Covering 25 acres, the bazaar, one of the largest of its
kind in Africa, thrives on the mivumba trade, but includes
many other products, like the dried fish that give Owino
its distinctive odor. The densely packed clusters of stalls
with corrugated metal roofs attract enough backpacking
vagabonds to merit mention in the popular Lonely Planet
guide for the region.
Owino testifies to the mivumba industry's sophistication.
Traders open bales of garments each morning, grade them
into three categories, and ship the lowest-quality items to
impoverished villages in the countryside. On a good day,
retailers move enough clothing to fill a 40-foot shipping
container, and Godfrey Kayongo, who runs a wholesale
business in secondhand clothing, estimates that Owino
employs 50,000 people.
"Let the clothing industries produce alongside mivumba," he
said. "If people choose them, then that's fine."
Mr. Kayongo pours scorn on manufacturers who seek a ban on
the garments, ostensibly to build a Ugandan industry. They
often import used machinery for their factories, he points
out, and drive used cars from abroad.
"This is not patriotism," he snorted. "It is hypocrisy."
The Ugandan government has so far equivocated in the battle
over mivumba. In 2003, it raised the import duty on mivumba
from 10 to 15 percent, but has held steady since.

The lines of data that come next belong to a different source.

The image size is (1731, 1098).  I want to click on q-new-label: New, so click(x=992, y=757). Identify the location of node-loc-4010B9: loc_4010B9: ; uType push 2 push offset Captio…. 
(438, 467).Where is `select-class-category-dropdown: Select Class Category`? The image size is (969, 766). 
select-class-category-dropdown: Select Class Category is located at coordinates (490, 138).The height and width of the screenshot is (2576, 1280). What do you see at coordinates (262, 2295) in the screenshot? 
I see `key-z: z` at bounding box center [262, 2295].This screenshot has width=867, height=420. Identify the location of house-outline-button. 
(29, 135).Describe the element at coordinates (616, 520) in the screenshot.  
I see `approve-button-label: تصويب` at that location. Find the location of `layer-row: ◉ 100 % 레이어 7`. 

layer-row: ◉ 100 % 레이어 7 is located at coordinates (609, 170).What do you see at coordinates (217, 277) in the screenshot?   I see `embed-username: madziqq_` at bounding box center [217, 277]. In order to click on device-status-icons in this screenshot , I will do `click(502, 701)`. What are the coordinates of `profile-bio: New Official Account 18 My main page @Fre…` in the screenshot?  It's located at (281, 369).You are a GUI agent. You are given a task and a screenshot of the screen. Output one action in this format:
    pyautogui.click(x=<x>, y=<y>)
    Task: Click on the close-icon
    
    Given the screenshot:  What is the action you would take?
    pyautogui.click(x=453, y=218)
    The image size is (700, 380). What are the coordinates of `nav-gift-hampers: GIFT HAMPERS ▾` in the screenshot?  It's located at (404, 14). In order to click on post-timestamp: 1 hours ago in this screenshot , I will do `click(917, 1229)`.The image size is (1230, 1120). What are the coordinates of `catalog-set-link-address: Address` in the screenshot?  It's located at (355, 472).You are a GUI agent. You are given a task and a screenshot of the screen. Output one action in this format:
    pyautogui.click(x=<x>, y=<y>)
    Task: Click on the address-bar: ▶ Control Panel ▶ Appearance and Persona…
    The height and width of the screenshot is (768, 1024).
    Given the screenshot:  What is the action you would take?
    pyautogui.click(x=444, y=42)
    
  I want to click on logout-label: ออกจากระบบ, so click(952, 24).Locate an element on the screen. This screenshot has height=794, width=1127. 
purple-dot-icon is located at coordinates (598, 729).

Regulators have announced a ban on used undergarments,
which will put an end to at least one sector of the market.
Aggrey Awori, a member of Parliament who represents a
cotton-growing constituency in Uganda near Lake Victoria,
is pushing a three-year phase-out of mivumba, a plan he
calls "a way of phasing out the culture of used clothing."
And Charlotte Kukunda, an official with the Ugandan
Manufacturers Association, said: "The secondhand sector
employs enough people to make this a chicken-and-egg
question. Who should government policy work for?"
Yet Ms. Kukunda's secondhand white synthetic blouse showed
mivumba's enduring appeal. She paid 5,000 Ugandan shillings
- about $2.50. A new one would cost four times that.
Little hard evidence exists to answer the question of
whether secondhand imports actually lead to the demise of
local industries.
In 1997, Texaid, a Swiss-based association of charities
that deal in secondhand garments, studied the market for
used clothing in Ghana and concluded that it complemented,
rather than displaced, the indigenous industry, which dealt
mostly in traditional African fabrics, like Ghana's
well-known kente cloth. But Ghanaian companies still
complain that used clothing boxes them out of their own
market.
In Uganda, few would pin the absence of a domestic clothing
industry purely on economics. The country's turbulent
politics, notably Idi Amin's cruel dictatorship in the
1970's, undoubtedly fostered a steep economic decline.
But Mr. Sirak still yearns for the days of old. Through the
early 1970's, cotton plantations set up by British
colonialists on the banks of the Nile formed the backbone
of Uganda's economy. First they produced high-quality
cloth, then manufactured garments. But a decade of
political strife flattened them all, and in the late
1980's, as calm returned, mivumba arrived.
"This beautiful industry has gone," Mr. Sirak said with a
wistful sigh. "In its place have come" - he spits out the
words venomously - "secondhand clothes."